Ghoulish Guests: Raymond Esposito’s Five Favorite Movie Monsters
Of Gods and Monsters
Mankind is a tenacious creature. All that he sees he ultimately masters. Cities rise and fall only to be replaced by more grand places, mysteries of nature are unraveled though technology and mathematics, and even the constraints of gravity has not held him earthbound. We create and destroy in equal measure, love and hate with equal passion, and the reaches of our intellect is bound only by the depths of our imaginations. Even the natural order which divides our world into shares of light and darkness succumbs to Man’s artificial light. And this is the most telling of all Man’s attributes. That of all things, the one thing Man cannot eliminate is his ancient fear of the monsters that dwell in the dark.
Mankind had monsters before he had gods. There in the darkness of his caves where he imagined the beasts that made the sounds that went bump in the night. Even his earliest gods were but more benevolent versions of his monsters. And that provides perhaps the greatest insight into Man. That his monsters have aways been as important as his faiths, that his fear is often stronger than his hope, and that his monsters say as much about him as any of his achievements. That there, in the darkness, Man has a different type of sight, one that doesn’t see the outside world, but the inside. That these monsters in all their strange and horrible versions represent the thing that Man fears most – his own darkness.
I have my favorites. What I consider to be the best of all the monsters. It matters less to me whether they are grotesque or beautiful, of or not of this world, with hooked claw or ice cold hand. My selections are less about form and more about what these particular creatures say about man. So if you care, follow me down this dark, unlit path. Lets visit with some old friends who are but childhood amusement in the bold light of day, but who by night, give even the non-believers reason to pause …and listen.
The Vampire – that creature of the night who lusts for the warm blood of life. Although the form has changed over the centuries, there exist no creature more feared and more envied than this soulless predator. That the vampire legend is tied so closely to sex should be of no surprise. What force is more destructive, more creative, and more tempting than Man’s cold lust for warm flesh? What great motive, no matter how noble, cannot be reduced to the power of attraction over another? The vampire is everything we fear about the world – death without transcendence, coldness in our hearts, and the possibility that a soul is just something we believe in, but that does not exist. The vampire, however, is also all that we covet in the private darkness of our own thoughts. Everlasting life, power, lust, and freedom from guilt. I love the vampire because in our own hearts we so often wage an internal battle against its seductive whispers.
The Werewolf – if the vampire is a cold and calculating soulless-ness, then the werewolf is passion unhindered by rational thought. The killer in the night, driven to passionate murder by the moon, the werewolf is the world’s first serial killer. A reason why our meek neighbor could transform into a murderous beast. Like the vampire, it speaks to man’s capabilities when reason and morality no longer confine behavior. The werewolf is any man and it can be every man. Who hasn’t experienced anger or rage? Who’s rage filled words or actions haven’t crossed the line? Who hasn’t been tempted to let fury silence reason? The werewolf is such a formidable creature because it demonstrates the power of pure emotion left unchecked. The werewolf reminds us of how thin the threads which hold together our civil society.

### Dataset excerpt
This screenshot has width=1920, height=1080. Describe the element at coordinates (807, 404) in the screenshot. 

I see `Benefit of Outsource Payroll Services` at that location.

### Your objective
Return the passage of the essay on movie monsters between "Ghoulish Guests: Raymond" and "in the dark.", inclusive, word for word. You won't need the material for this.

### Answer to this task
Ghoulish Guests: Raymond Esposito’s Five Favorite Movie Monsters
Of Gods and Monsters
Mankind is a tenacious creature. All that he sees he ultimately masters. Cities rise and fall only to be replaced by more grand places, mysteries of nature are unraveled though technology and mathematics, and even the constraints of gravity has not held him earthbound. We create and destroy in equal measure, love and hate with equal passion, and the reaches of our intellect is bound only by the depths of our imaginations. Even the natural order which divides our world into shares of light and darkness succumbs to Man’s artificial light. And this is the most telling of all Man’s attributes. That of all things, the one thing Man cannot eliminate is his ancient fear of the monsters that dwell in the dark.